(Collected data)
__________________________________________________
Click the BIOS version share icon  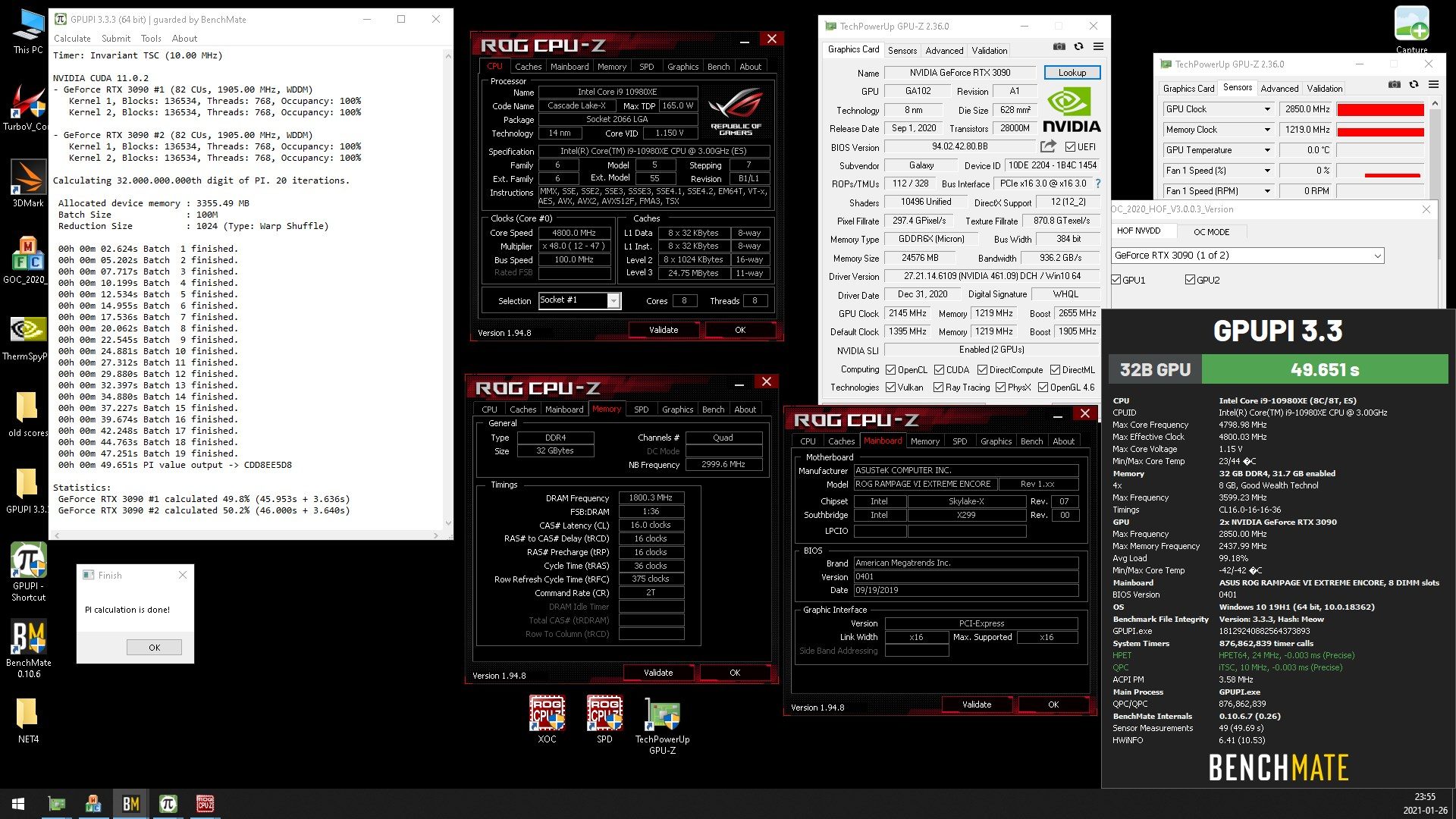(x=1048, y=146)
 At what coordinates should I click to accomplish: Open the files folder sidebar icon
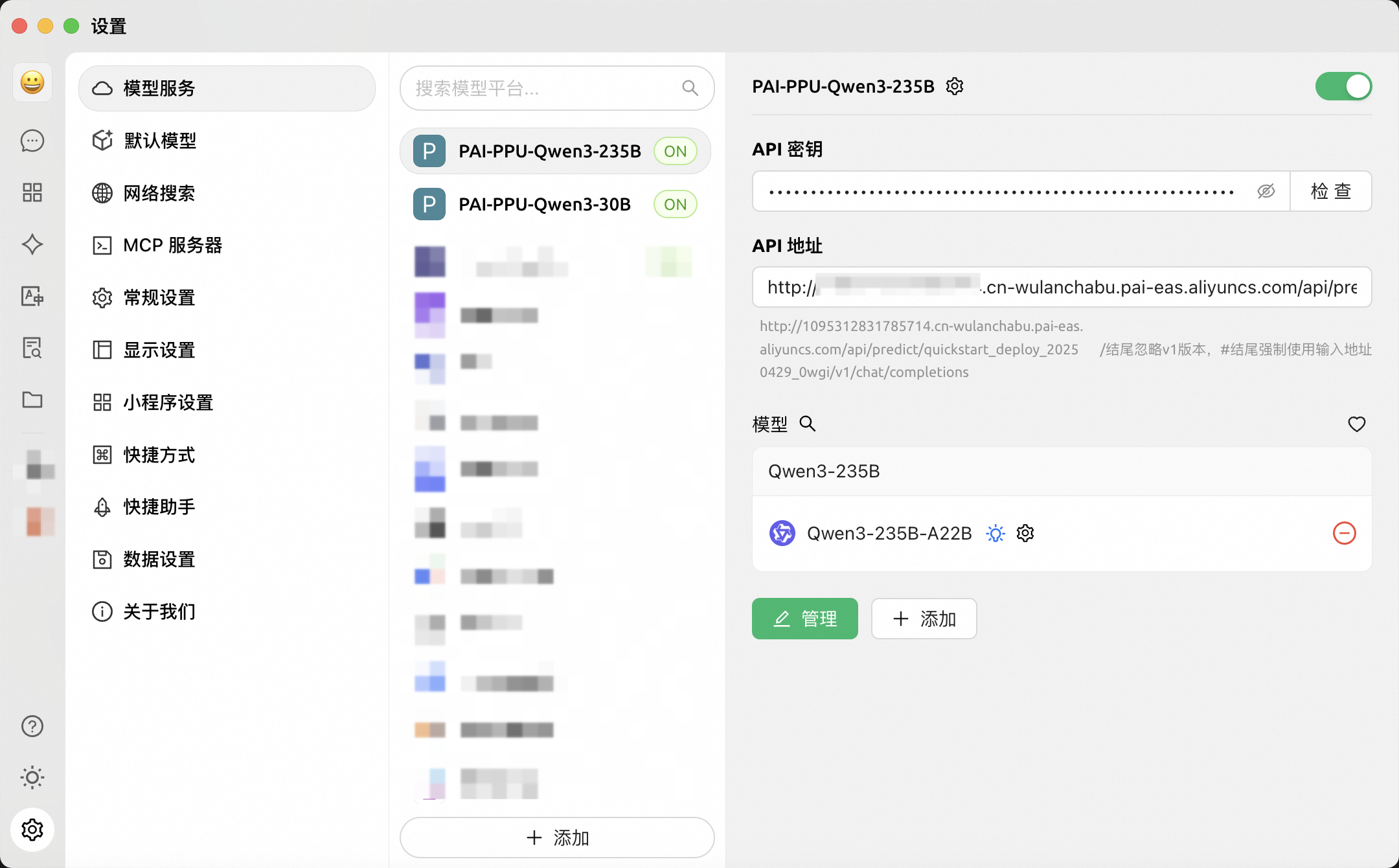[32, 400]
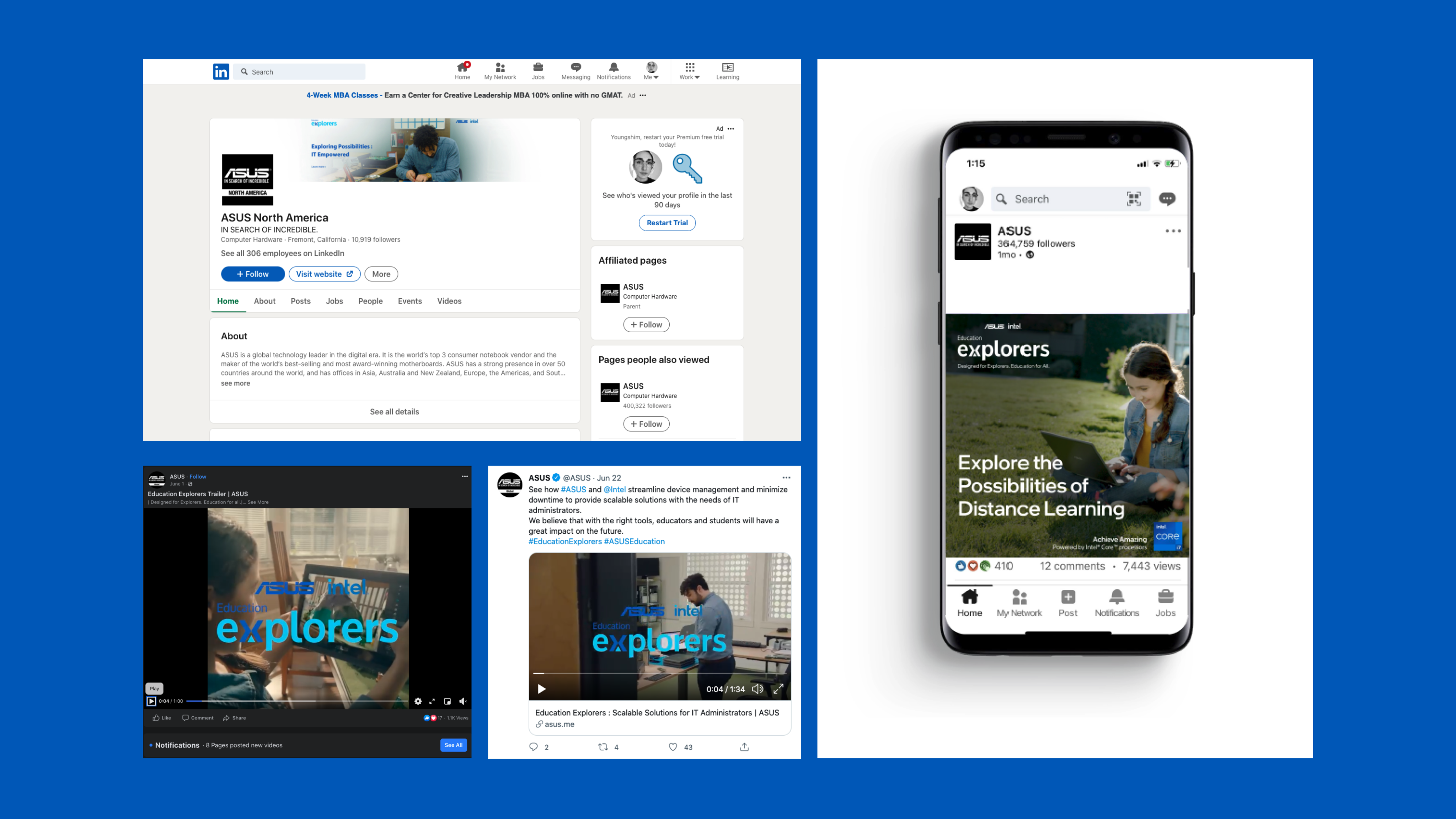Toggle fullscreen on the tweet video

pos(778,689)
__________________________________________________
Problem to solve.
Leaving the pictures out, copy exactly the lines from the line that contains "At what coordinates" to the last line of the data, both ends included.

Result of this exercise.
 At what coordinates should I click to accomplish: Open the files folder sidebar icon
[32, 400]
Toggle fullscreen on the tweet video

pos(778,689)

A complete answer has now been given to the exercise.